The rest of it? {{hugs}}
 

StressedM0mma

Active Member
I know. But we are not absolutely sure that is the issue. We are just pulling straws at this point. I think part of it really was to see if she acted out this much if we would fold. Waiting for a call from IOP director right now.
 
B

Bunny

Guest
Sometimes I just want husband to step up and help. It is so hard having to deal with all of this myself.
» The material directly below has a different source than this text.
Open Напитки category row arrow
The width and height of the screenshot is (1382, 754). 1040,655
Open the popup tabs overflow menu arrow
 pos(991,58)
I have told my husband on more than one occasion that it would nice if he could drive the cart for a little while. I know exactly how you feel.
 

StressedM0mma

Active Member
THanks Bunny. It is nice to know I'm not the only one carrying the load. It is a battle each morning, but she went to school everyday this week. Not happy, but she went. And, she only complained a little. Tried to get me to let her stay home but when I wouldn't fold she got herself ready. Complaining the whole time but she did it. husband was actually home this morning before school, and he still didn't help out. Oh well. I still got her to school on time.
 

buddy

New Member
I get forcing her to go but not you putting on her shoes... no way. (smile! I am trying to picture that with a teenager!) Just me, but I would either have put them in a bag and given them to husband or sent her as is. Her choice to have cold feet. I dont know if this would work for you, but I have never made socks, shoes or coats etc. a battle and we live in a cold state. Ultimately he always chooses to come back and get what he is missing (I do bring stuff in the trunk etc.. just in case he changes his mind...) She can explain that little fit to her peers. Seems like husband did do some of it but just pooped out and that is not a choice....if he didn't want to do it in front of her--maybe afraid to trigger her again-- he could have called them, not you... though I would have been tempted to risk letting them see a hissy fit by going in with her and telling them in front of her.

She is sooo up and down... They still dont think bi-polar right? and you have the family history too if I remember. Is she on bc? my niece flips out (not to this extreme but super unreasonable and screaming etc...) and it is all hormone related.... easy to track to her period.

gosh, so sorry for this stress... yeah Just make the decision for her... ok you dont do math now, then we drop it. To make up the credit do summer maybe...one EASY math class. no longer her choice until she can handle more responsibility. It is all on her... when she can actually SHOW not just promise, that she can handle responsibility you can give some of the choices back. Just my thoughts but I am not having to actually be there and live it... and I know you are still working through the feelings that her potential or your dream for it is less for now...but it may not be a permanent thing...yes the typical schools have a time line but in real life... we have a life time to learn and get things done.

Along with the sleep study did you ever do the neuropsychologist? I can't remember...sorry I should be able to remember that. Just seems like she has some issue going on... being gifted/having high potential does not mean there are not some subtle learning issues going on. Maybe not anything at all going on.... besides the mood/anxiety issues, but since our kids are so exquisitely sensitive to every little problem, if there is anything... ticking off a little extra issue or two (which ultimately can be huge to them) can at least make it so the other treatments have a chance.
 

StressedM0mma

Active Member
You know I never thought about BC! Duh. And I think she is about due to be starting. That may be something to add in. They still are saying no Bipolar. We did get the lovely non diagnosis of ODD, along with her depressive disorder not otherwise specified, and severe depressive situation?not otherwise specified. So, no one can tell us what is causing the ODD.